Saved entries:

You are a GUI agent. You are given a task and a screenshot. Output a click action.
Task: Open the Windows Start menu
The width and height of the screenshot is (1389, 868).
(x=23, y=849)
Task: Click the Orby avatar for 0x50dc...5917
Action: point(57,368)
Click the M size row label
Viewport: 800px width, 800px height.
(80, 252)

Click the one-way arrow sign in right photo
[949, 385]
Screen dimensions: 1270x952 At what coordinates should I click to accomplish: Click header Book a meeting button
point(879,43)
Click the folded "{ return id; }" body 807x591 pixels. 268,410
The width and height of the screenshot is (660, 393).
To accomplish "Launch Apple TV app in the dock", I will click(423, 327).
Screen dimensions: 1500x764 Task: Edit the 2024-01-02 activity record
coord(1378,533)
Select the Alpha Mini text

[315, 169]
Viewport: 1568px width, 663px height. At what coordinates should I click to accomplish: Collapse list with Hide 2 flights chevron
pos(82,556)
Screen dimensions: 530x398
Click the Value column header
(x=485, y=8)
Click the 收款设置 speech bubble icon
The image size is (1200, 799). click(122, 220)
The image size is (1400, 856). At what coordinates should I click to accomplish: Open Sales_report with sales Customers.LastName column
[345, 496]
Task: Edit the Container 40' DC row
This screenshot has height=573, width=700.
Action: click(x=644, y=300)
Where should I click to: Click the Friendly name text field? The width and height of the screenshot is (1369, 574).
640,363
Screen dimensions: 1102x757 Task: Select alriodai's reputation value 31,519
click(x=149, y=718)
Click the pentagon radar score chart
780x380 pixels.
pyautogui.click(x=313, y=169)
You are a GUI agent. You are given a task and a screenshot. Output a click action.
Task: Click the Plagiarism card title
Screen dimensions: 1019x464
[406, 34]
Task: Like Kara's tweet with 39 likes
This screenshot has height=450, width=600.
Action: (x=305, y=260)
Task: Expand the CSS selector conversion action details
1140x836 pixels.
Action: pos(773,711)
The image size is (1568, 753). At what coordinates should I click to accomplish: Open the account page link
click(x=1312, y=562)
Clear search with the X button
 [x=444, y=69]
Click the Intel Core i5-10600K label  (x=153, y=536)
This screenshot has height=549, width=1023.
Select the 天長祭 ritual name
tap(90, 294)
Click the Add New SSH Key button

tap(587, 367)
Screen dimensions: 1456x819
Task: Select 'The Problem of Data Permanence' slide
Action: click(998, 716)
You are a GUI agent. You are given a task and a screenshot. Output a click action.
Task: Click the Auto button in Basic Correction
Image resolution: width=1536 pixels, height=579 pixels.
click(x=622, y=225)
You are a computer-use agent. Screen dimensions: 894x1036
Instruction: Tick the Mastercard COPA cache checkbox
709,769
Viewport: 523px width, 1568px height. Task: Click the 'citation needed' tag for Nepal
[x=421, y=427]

### AIM OF THE EXERCISE
A word-for-word transcription of all the data is needed.

### OUTPUT FOR THIS TASK
You are a GUI agent. You are given a task and a screenshot. Output a click action.
Task: Open the Windows Start menu
The width and height of the screenshot is (1389, 868).
(x=23, y=849)
Task: Click the Orby avatar for 0x50dc...5917
Action: point(57,368)
Click the M size row label
Viewport: 800px width, 800px height.
(80, 252)

Click the one-way arrow sign in right photo
[949, 385]
Screen dimensions: 1270x952 At what coordinates should I click to accomplish: Click header Book a meeting button
point(879,43)
Click the folded "{ return id; }" body 807x591 pixels. 268,410
The width and height of the screenshot is (660, 393).
To accomplish "Launch Apple TV app in the dock", I will click(423, 327).
Screen dimensions: 1500x764 Task: Edit the 2024-01-02 activity record
coord(1378,533)
Select the Alpha Mini text

[315, 169]
Viewport: 1568px width, 663px height. At what coordinates should I click to accomplish: Collapse list with Hide 2 flights chevron
pos(82,556)
Screen dimensions: 530x398
Click the Value column header
(x=485, y=8)
Click the 收款设置 speech bubble icon
The image size is (1200, 799). click(122, 220)
The image size is (1400, 856). At what coordinates should I click to accomplish: Open Sales_report with sales Customers.LastName column
[345, 496]
Task: Edit the Container 40' DC row
This screenshot has height=573, width=700.
Action: click(x=644, y=300)
Where should I click to: Click the Friendly name text field? The width and height of the screenshot is (1369, 574).
640,363
Screen dimensions: 1102x757 Task: Select alriodai's reputation value 31,519
click(x=149, y=718)
Click the pentagon radar score chart
780x380 pixels.
pyautogui.click(x=313, y=169)
You are a GUI agent. You are given a task and a screenshot. Output a click action.
Task: Click the Plagiarism card title
Screen dimensions: 1019x464
[406, 34]
Task: Like Kara's tweet with 39 likes
This screenshot has height=450, width=600.
Action: (x=305, y=260)
Task: Expand the CSS selector conversion action details
1140x836 pixels.
Action: pos(773,711)
The image size is (1568, 753). At what coordinates should I click to accomplish: Open the account page link
click(x=1312, y=562)
Clear search with the X button
 [x=444, y=69]
Click the Intel Core i5-10600K label  (x=153, y=536)
This screenshot has height=549, width=1023.
Select the 天長祭 ritual name
tap(90, 294)
Click the Add New SSH Key button

tap(587, 367)
Screen dimensions: 1456x819
Task: Select 'The Problem of Data Permanence' slide
Action: click(998, 716)
You are a GUI agent. You are given a task and a screenshot. Output a click action.
Task: Click the Auto button in Basic Correction
Image resolution: width=1536 pixels, height=579 pixels.
click(x=622, y=225)
You are a computer-use agent. Screen dimensions: 894x1036
Instruction: Tick the Mastercard COPA cache checkbox
709,769
Viewport: 523px width, 1568px height. Task: Click the 'citation needed' tag for Nepal
[x=421, y=427]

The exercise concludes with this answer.